─── Supplied text ───

What do elected officials of the nation's third-largest city do when only four out of every 10 kids who start freshman year at a public high school graduate and only six out of every 100 freshmen go on to get four-year college degrees? What else would such officials have to do when murders in this city outpaced New York’s last year, 20 percent of which were reportedly teenagers ages 13 to 19? And what is an alderman to do when the unemployment rate in Chicago is higher than the national average?
Have no fear, citizens of Chicago. Alderman Ed Burke and his colleagues are here – with a proposed ordinance that would institute a citywide ban on energy drinks. Yes, that’s right: Chicago City Council is expending taxpayer resources on a proposed ordinance that would make it illegal for any person to sell, give away, barter, exchange or otherwise furnish any energy drink in Chicago, under penalty of fines ranging from $100 to $500. “Energy drink” is defined in the proposed ordinance as any “canned or bottled beverage” that contains 180 or more milligrams of caffeine, plus the additional ingredient of taurine or guarana.
On March 5, the council spent three hours holding its first hearing on the ordinance, which included a dramatic reading of a Monster beverage can by Burke, and a declaration from another alderman that if you are “old enough to die for your country, you should be able to purchase an energy drink in the city of Chicago.”

─── Dataset entries ───

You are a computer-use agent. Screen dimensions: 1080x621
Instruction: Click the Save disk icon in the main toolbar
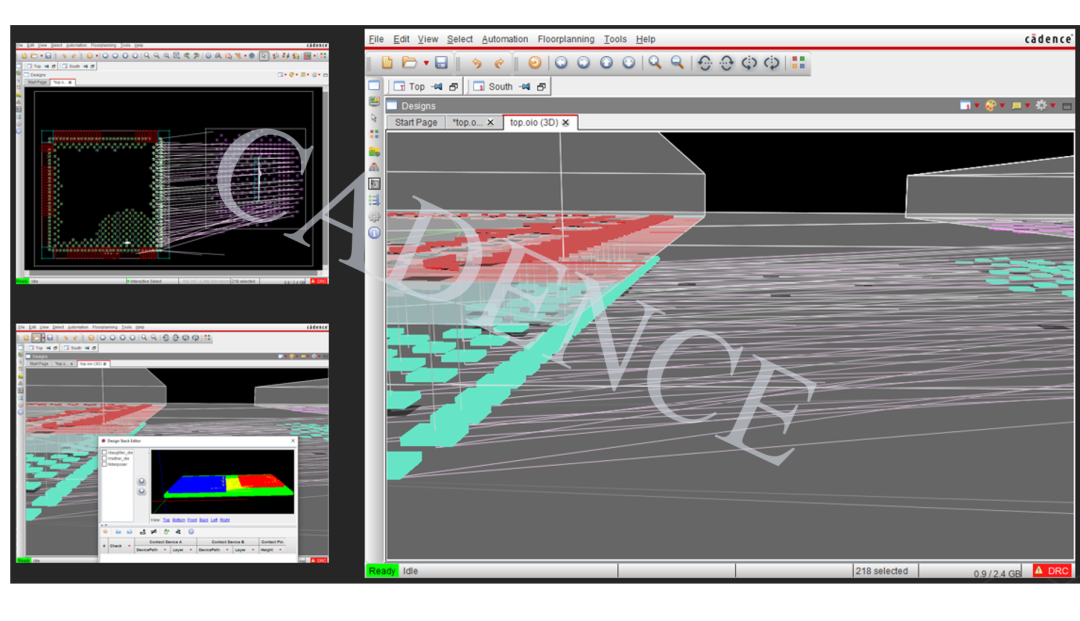[441, 63]
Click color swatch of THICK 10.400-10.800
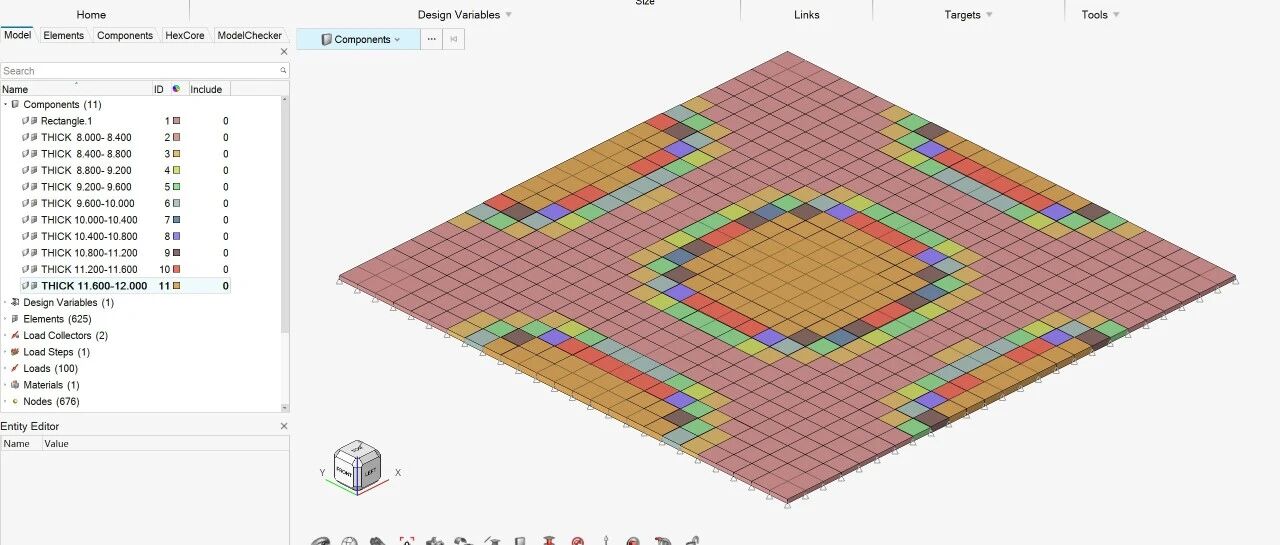The width and height of the screenshot is (1280, 545). tap(177, 236)
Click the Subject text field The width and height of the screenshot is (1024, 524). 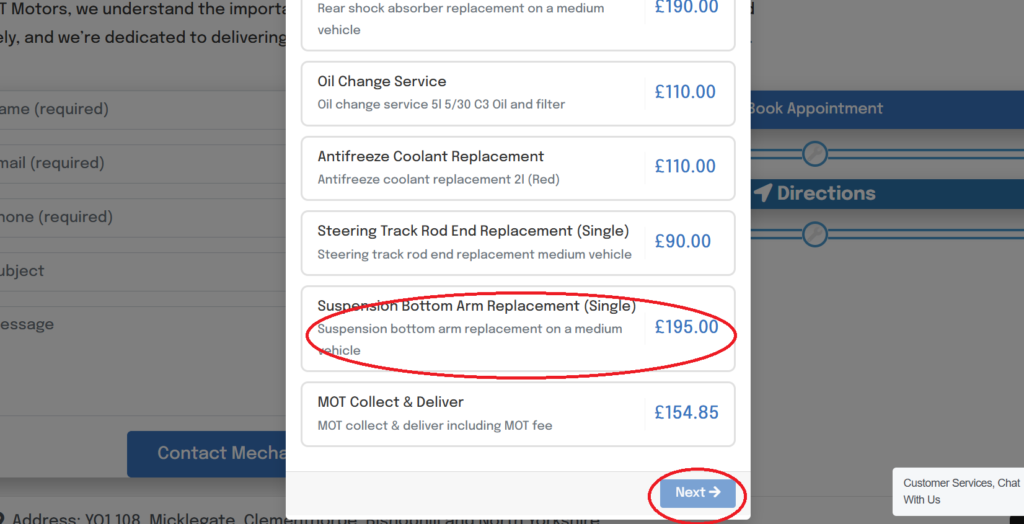(140, 271)
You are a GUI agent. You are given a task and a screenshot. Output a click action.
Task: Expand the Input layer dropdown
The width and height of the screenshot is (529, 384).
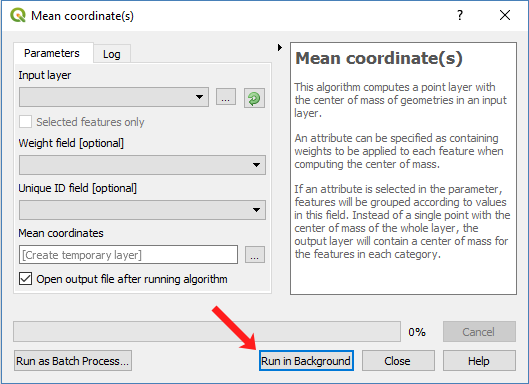point(114,97)
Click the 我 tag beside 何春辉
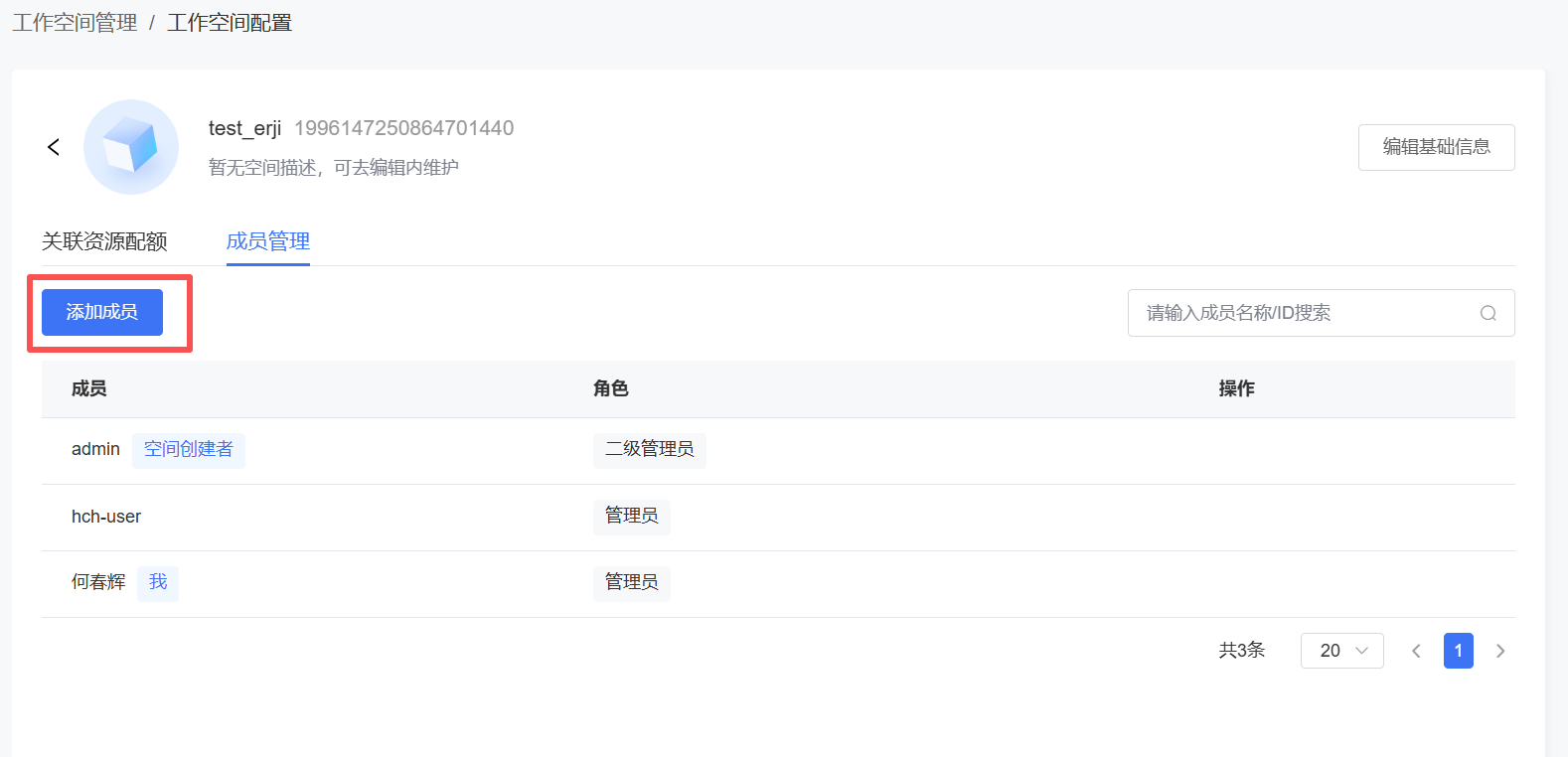This screenshot has width=1568, height=757. (158, 583)
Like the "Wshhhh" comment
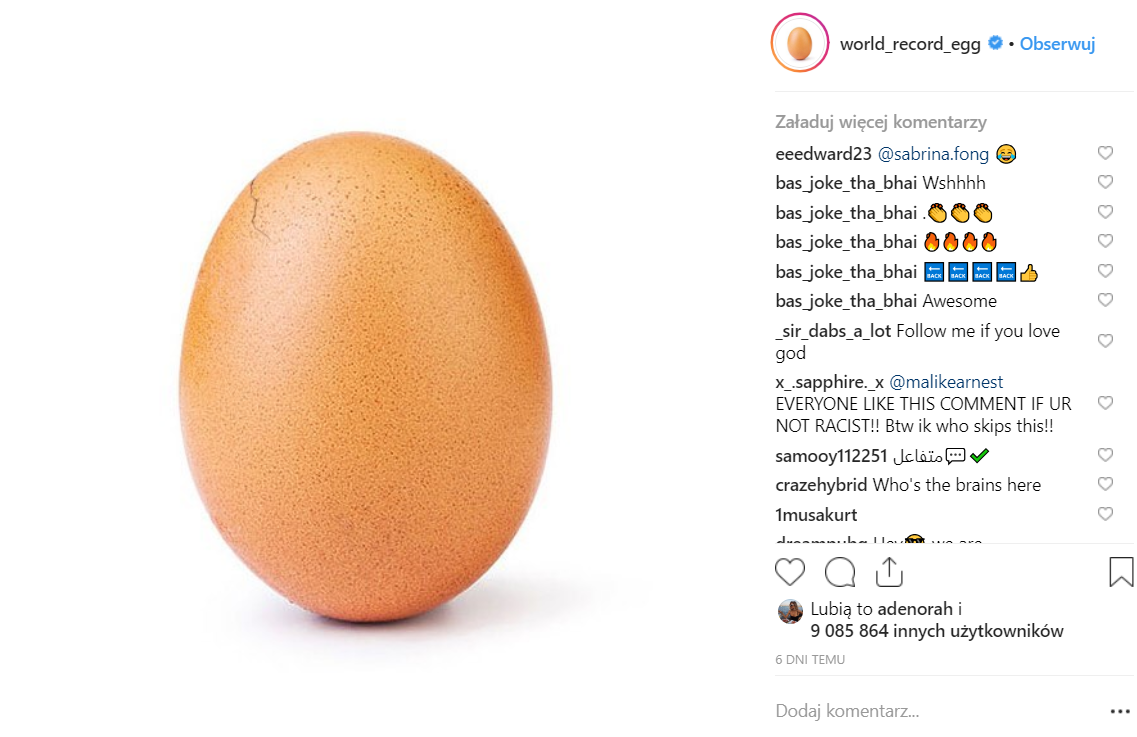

───

→ What you need to do
Continue the commentary on Chicago's proposed energy drink ban from its last sentence.

→ Written answer
Putting aside the paternalistic nature and sheer ridiculousness of this proposal, along with its attack on what is a $10 billion job and commerce-creating industry, the fact is that this proposed ban lacks a scientific basis. For example, the ordinance itself cites a 2010 Mayo Clinic article that in fact concludes that further study would be needed to determine whether the “long-term use” of energy drinks by teens and young adults will “translate into effects later” and that the “limited ingestion of [energy drinks] by healthy people is not likely to cause major adverse effects.”
The ordinance also cites two reports received by the Food and Drug Administration, which claim a link between “at least 5 deaths since 2009 to a beverage called ‘Monster Energy.’” However, the FDA itself stated that the “existence of an adverse event report does not necessarily mean that the product identified in [a] report actually caused the adverse event.”
Likewise, the ordinance, along with the opening remarks at the hearing, cited to a report of a 14-year-old girl who died unexpectedly of a heart arrhythmia after drinking two Monster Energy drinks during a two-day period preceding her death. But as the FDA has explained, it is difficult to determine the cause of death in cases like this because the use of other supplements or medications at the same time, or pre-existing or undiagnosed medical conditions could have caused the death. Further, the parents of the teen are suing Monster Energy Corp. and the case is currently in litigation. Monster’s attorneys claim there is evidence that the teen regularly drank coffee. But it is apparently undisputed that she had a pre-existing heart condition. It is thus premature at best for city council to be relying on this case at all.
It is hard to choose which is worse: that city council is wasting time deliberating on beverages; that they are so willing to consider a ban on the sale of a product that is not founded on reliable, scientific evidence; or that aldermen actually believe it is their role to dictate to Chicagoans what they can eat and drink. One thing is for sure: sitting through a city council hearing like this will raise your blood pressure higher than any energy drink ever could.
The March 5 hearing will be continued at a future date. In the meantime, contact your aldermen and tell them where you stand.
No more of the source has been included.